Bandeau
mcInform@ctions
Travail de fourmi, effet papillon...
Descriptif du site
Mediapart
En massacrant les journalistes de Gaza, Israël avoue l’ampleur de ses crimes
#israel #palestine #Hamas #Cisjordanie #Gaza #genocide #famine #journalistes
Article mis en ligne le 14 août 2025
dernière modification le 13 août 2025

LeLe 16 avril, place de la Bastille à Paris, s’est tenu un trop maigre et trop tardif rassemblement en solidarité avec les journalistes palestinien·nes de Gaza. Toute notre profession avait pourtant sous les yeux, depuis des mois, l’hécatombe de confrères et de consœurs délibérément tué·es par l’armée israélienne.

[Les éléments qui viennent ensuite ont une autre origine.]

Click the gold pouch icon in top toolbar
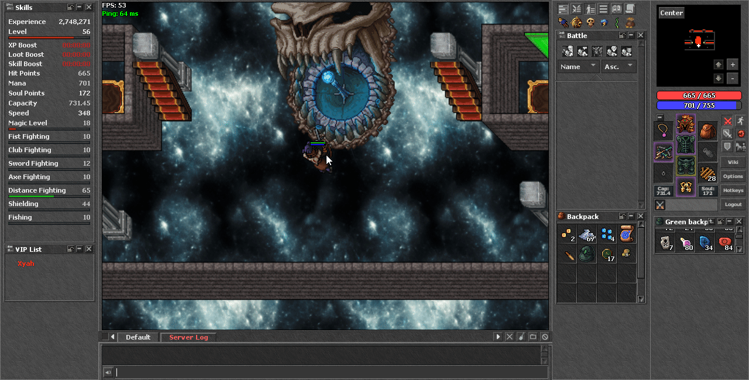 630,23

Depuis février 2024, Mediapart s’efforce de montrer les visages de ce carnage qui dépasse le décompte de deux cents journalistes tué·es. Un chiffre sans précédent historique connu : jamais, en cumulant les deux guerres mondiales du XXe siècle et tous les conflits modernes passés, autant de professionnels de l’information n’avaient disparu dans une seule et même séquence, chronologique et géographique. Jamais autant de témoins, ayant la charge d’un droit humain fondamental – celui de savoir ce qui arrive à notre humanité commune –, n’avaient été supprimés, sciemment, volontairement, cyniquement, par l’un des belligérants d’un conflit armé.

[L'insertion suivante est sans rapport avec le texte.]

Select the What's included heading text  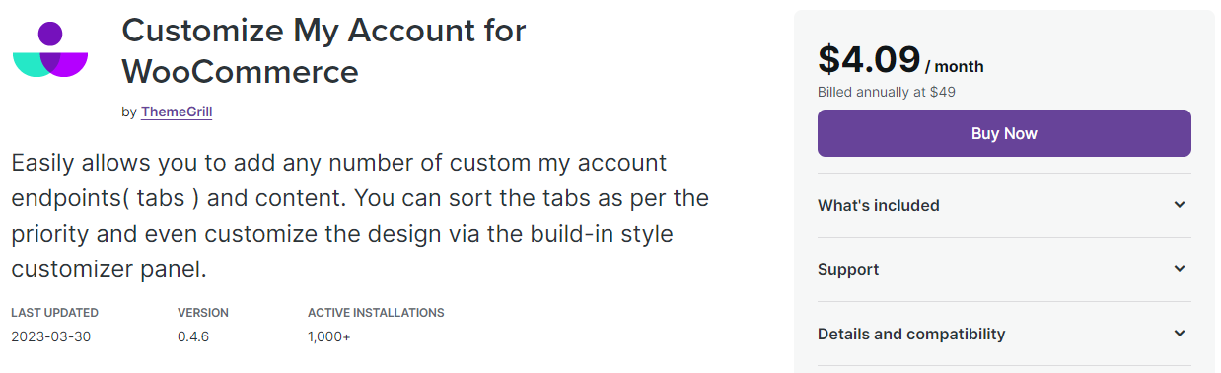tap(878, 205)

Lors du rassemblement parisien d’avril 2025, le directeur général de Reporters sans frontières (RSF), Thibaut Bruttin, s’est inquiété de la trop grande indifférence des médias français et, plus largement, occidentaux face à ce défi meurtrier lancé à la raison d’être du journalisme : l’information, sa liberté, sa nécessité. Et il n’a pas mâché ses mots (à 33 min 40 s dans cette vidéo) : « Le poison insidieux des forces armées israéliennes s’est introduit parfois jusque dans notre propre métier. Depuis dix ans que je travaille à RSF, c’est la première fois qu’on me demande si le journaliste est vraiment un journaliste, quand il est mort. Cela n’était jamais arrivé. »

Et cela arrive, toujours et encore. Israël a revendiqué l’assassinat, dimanche 10 août, d’Anas al-Sharif, célèbre reporter palestinien d’Al Jazeera, dans un bombardement ciblé qui a tué cinq autres journalistes et leur chauffeur. Un crime collectif assumé par l’affirmation de l’armée israélienne, assortie d’aucun début de preuve, qu’Anas al-Sharif aurait été un chef de cellule du Hamas. (...)

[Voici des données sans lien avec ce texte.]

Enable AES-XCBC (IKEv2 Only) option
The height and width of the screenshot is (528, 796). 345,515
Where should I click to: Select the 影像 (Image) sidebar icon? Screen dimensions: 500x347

Sur le théâtre d’expérimentation barbare de Gaza, Israël traduit en actes définitifs le rêve de tous les ennemis de l’information comme contre-pouvoir et contre-récit.

Selon le bilan 2024 publié par RSF, « Gaza est devenue la région la plus dangereuse au monde pour les journalistes, un endroit où le journalisme lui-même est menacé d’extinction ». L’ONG française a déjà déposé quatre plaintes auprès de la Cour pénale internationale (CPI) pour crimes de guerre commis à Gaza par l’armée israélienne.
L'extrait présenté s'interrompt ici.